Italy may join the European club of countries allowing home grow by the end of the year. A bill to allow home cultivation of up to four plants finally reached the Chamber of Deputies (the Italian version of the American House of Representatives) in late June.

If passed, the bill would allow not only home grow but would also allow judges to impose reduced sentences for those who still are considered in violation of the new law. It would also require judges to impose penalties on a case-by-case basis.

The point of the legislation is to reduce the amount of money flowing directly into the coffers of organized crime and rectify shortages in the country’s medical cannabis infrastructure, provision, and distribution system.

The bill is expected to be voted on in the coming weeks before being considered by the Italian Senate in early fall.

The Status of Cannabis Reform in Italy

Italy has largely followed other countries, namely Germany, into the cannabis legalization debate.
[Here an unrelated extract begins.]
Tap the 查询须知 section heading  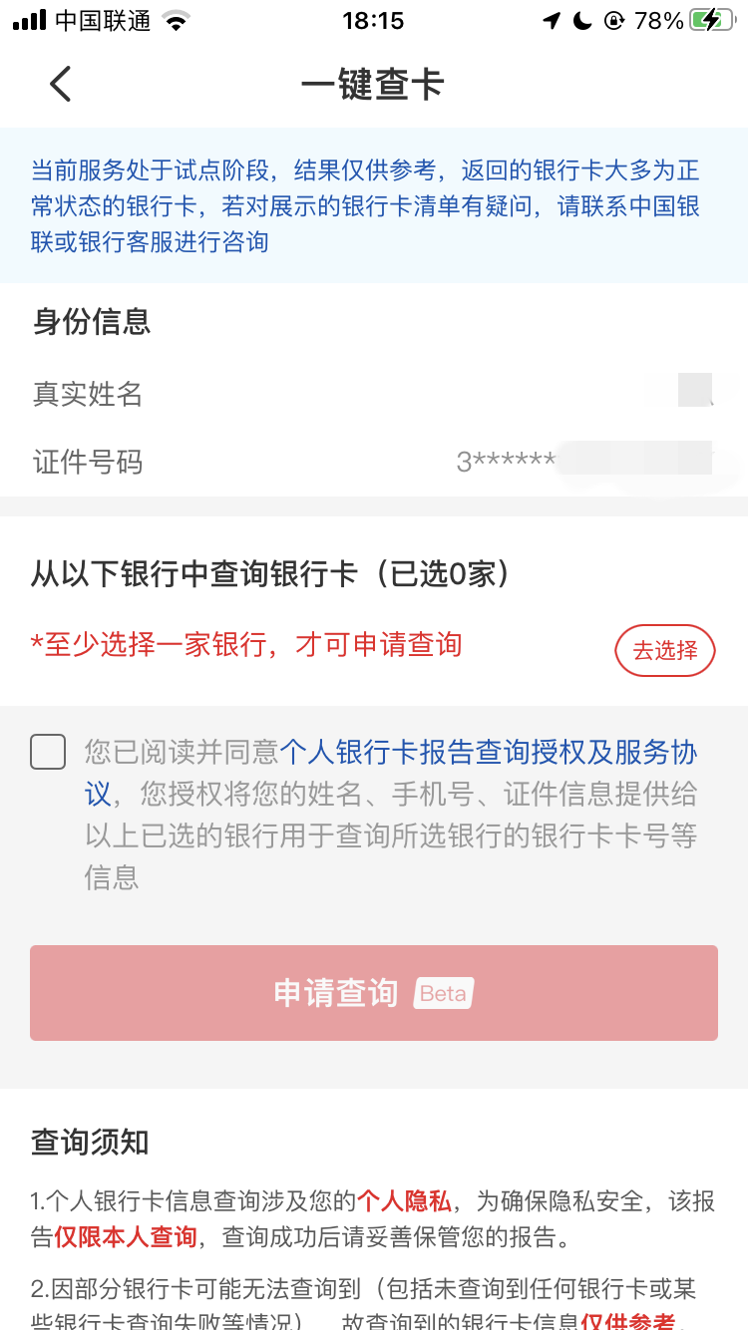click(x=90, y=1142)
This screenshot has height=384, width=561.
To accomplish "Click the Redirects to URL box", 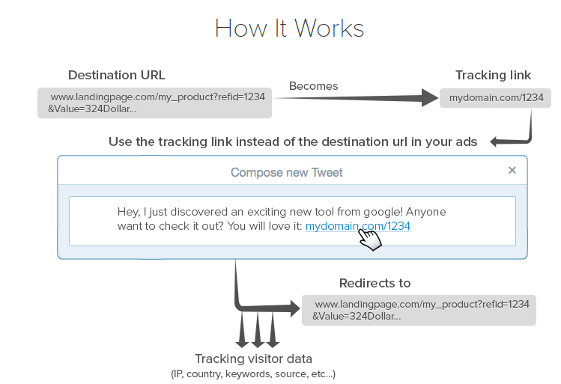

The country began medical cultivation in earnest after Germany passed its own medical legalization bill in 2017 – with the oversight of the same performed by the military.

Beyond this, CBD or cannabis lite as it is referred to across Europe, has become extremely popular in the country. In addition, case law on home grow has gotten increasingly compelling. Despite the failure of a petition to legalize recreational cannabis at the Italian Supreme Court late last year, it is clear that the issue is moving forward anyway at the legislative level – probably also speeded along by continuing reform including on the home grow front in other European countries.

Home Grow – The European First Step Towards Full Legalization

Over the past few months, the idea of implementing home grow as a first step towards greater recreational reform has gone from anathema to popular on-ramp to full normalization.

Malta started the trend late last year. Luxembourg, whose government promised full recreational reform by 2024, subsequently followed suit this spring with a similar idea. Portugal is well on the way to doing the same. Germany, in all likelihood, will also implement some kind of home grow in the legalization discussion. This is because there is a similar problem with medical cannabis provision and compensation in Italy. Not enough patients are getting their prescriptions approved, forcing them into the black market – or home cultivation.